"Unputdownable & Frantic" Review by Asma Shah'Making The Gods Dance' by debutant Indian author, Ajaybir Garkal, maintains the perfect grip on the reader’s imagination right up to the end. It’s an excellent read while traveling and actually Unputdownable as one may say.
Finely etched, vivid characters lend strong imagery to the story. The novel has subplots of love, friendship and loyalty but the frantic pace is derived by betrayal, violence and the ugliest form of ‘religiosity’. Making The Gods Dance is set in the years 2008 and 2009 and the author has portrayed futuristic politics in India and the looming possibility of Hindutva terrorism make you shudder at the novelist’s projection because you know what he projects could so easily become tomorrow’s scary reality.
The fiction touches upon how opportunists from both ends are hell-bent on using the Hindu-Muslim divide for all it is worth.

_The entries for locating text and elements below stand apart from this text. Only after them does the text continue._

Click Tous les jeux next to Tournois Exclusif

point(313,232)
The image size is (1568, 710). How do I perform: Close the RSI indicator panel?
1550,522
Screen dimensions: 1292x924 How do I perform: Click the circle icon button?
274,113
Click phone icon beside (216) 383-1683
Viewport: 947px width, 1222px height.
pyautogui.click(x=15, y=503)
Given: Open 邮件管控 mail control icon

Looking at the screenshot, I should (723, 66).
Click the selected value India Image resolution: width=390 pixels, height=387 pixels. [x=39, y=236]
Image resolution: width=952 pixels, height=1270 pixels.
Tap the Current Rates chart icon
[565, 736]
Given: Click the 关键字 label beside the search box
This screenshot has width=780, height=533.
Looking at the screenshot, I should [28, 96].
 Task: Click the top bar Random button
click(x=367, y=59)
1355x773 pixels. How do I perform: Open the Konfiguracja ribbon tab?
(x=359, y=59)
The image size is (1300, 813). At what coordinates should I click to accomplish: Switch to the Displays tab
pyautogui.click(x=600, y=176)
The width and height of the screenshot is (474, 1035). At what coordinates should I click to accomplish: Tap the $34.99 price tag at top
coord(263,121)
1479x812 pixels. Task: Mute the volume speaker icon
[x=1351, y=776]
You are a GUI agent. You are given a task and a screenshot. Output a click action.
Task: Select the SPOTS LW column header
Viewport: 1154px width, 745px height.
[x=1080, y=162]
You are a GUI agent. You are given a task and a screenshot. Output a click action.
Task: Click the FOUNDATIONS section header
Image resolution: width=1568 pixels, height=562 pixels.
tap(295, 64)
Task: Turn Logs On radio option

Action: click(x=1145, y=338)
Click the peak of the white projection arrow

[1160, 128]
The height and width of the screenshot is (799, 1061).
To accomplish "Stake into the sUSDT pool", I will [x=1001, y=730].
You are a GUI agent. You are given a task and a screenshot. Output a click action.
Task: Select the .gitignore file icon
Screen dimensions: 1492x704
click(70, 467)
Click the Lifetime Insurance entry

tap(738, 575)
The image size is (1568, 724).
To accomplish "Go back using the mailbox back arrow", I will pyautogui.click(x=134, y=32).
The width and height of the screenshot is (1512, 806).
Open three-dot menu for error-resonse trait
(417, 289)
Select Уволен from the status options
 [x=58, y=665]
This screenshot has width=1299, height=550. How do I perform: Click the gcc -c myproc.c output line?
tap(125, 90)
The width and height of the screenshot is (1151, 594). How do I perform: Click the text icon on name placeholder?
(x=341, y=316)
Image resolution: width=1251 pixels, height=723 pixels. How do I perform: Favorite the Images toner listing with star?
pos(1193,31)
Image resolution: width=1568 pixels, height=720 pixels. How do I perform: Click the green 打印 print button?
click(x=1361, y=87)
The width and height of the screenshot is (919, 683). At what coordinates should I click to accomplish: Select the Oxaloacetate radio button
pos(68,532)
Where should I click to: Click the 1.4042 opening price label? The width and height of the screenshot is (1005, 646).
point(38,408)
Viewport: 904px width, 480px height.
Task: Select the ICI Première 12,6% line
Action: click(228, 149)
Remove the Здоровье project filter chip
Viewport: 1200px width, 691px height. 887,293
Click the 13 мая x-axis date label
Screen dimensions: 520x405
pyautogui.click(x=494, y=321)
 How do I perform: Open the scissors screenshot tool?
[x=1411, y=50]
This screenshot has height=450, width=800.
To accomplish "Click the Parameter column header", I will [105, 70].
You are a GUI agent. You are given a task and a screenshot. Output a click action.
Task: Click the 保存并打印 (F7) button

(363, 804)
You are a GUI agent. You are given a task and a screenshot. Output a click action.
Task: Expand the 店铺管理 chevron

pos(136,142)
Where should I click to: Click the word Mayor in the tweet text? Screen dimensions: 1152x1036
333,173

The love story between the protagonist, a senior print journalist and an undercover Hindu terrorist from Jammu is extremely gripping and frighteningly electric! The characters in this fiction, though larger than life, could well be identified in our day-to-day life. The author has managed to keep the pace going till the last page as it careens towards its unforeseen and unpredictable climax.
Making the Gods Dance takes a look into an esoteric, enigmatic, racy and topical world. The plot is a high-octane drama that moves between terrorism, communal idealogy and megalomania, with occasional breathers coming in the form of sub-plots dealing with romance and love.
The book should be read because of the incredible manner in which various nuggets of love, violence, friendship and betrayal have been stitched together to create a story of epic proportions.